**Passage:**
========================================================================

1. Field of the Invention
The present invention relates to a method for providing an estimate of the position, speed, and direction of travel of a contact or target and a system for performing said method.
2. Description of the Prior Art
Computer based technology has advanced to the point where artificial systems have been developed which simulate the operation of the human brain. These systems are known as neural networks. Typically, the systems use numerous nonlinear computational elements operating in parallel and arranged in patterns reminiscent of biological neural networks. Each computational element or neuron is connected via weights or synapses that are adapted during training to improve performance. Many of these systems exhibit self-learning by changing their synaptic weights until the correct output is achieved in response to a particular input. As a consequence, these systems have lent themselves to use in a number of different applications.

========================================================================

**Data shown:**
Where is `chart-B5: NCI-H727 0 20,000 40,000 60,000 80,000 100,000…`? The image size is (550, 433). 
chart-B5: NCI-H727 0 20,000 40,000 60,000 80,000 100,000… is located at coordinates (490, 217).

========================================================================

**Task A:** Which three properties of a contact or target does the method in the invention passage estimate?
**Task B:** Extend the invention passage, starting after its last sentence.

**Expected answer A:** Position, speed, and direction of travel.

**Expected answer B:**
One such application is target imaging and identification systems. U.S. Pat. No. 4,995,088 to Farhat illustrates a data analysis system for such an application. Farhat's data analysis system comprises a first array for receiving input data comprising a plurality of neural elements for transmitting data signals and memory means for processing the data signals transmitted by the elements of the first array. The memory means has associatively stored therein in accordance with a Hebbian model of learning for neural networks, at least one quantized feature space classifier of a known data set. The system further comprises a second array having a plurality of neural elements for receiving the data signals processed by the memory matrix. The neural elements of the second array are operatively coupled in feedback with the neural elements of the first array wherein the neural elements of the second array provide feedback input for the neural elements of the first array. In a preferred embodiment of the Farhat system, the neural elements of the first array comprise light emitting elements and the neural elements of the second array photo-detectors.
A second application is contact state estimation. The general contact state estimation, or target motion analysis, problem is to estimate contact location and motion from all available information. This information may include available sensor readings, environmental data, contact kinematics, and historical data. A three dimensional ocean modeling method in conjunction with a data fusion technique must be employed in order to exploit all available information in ascertaining a contact's state.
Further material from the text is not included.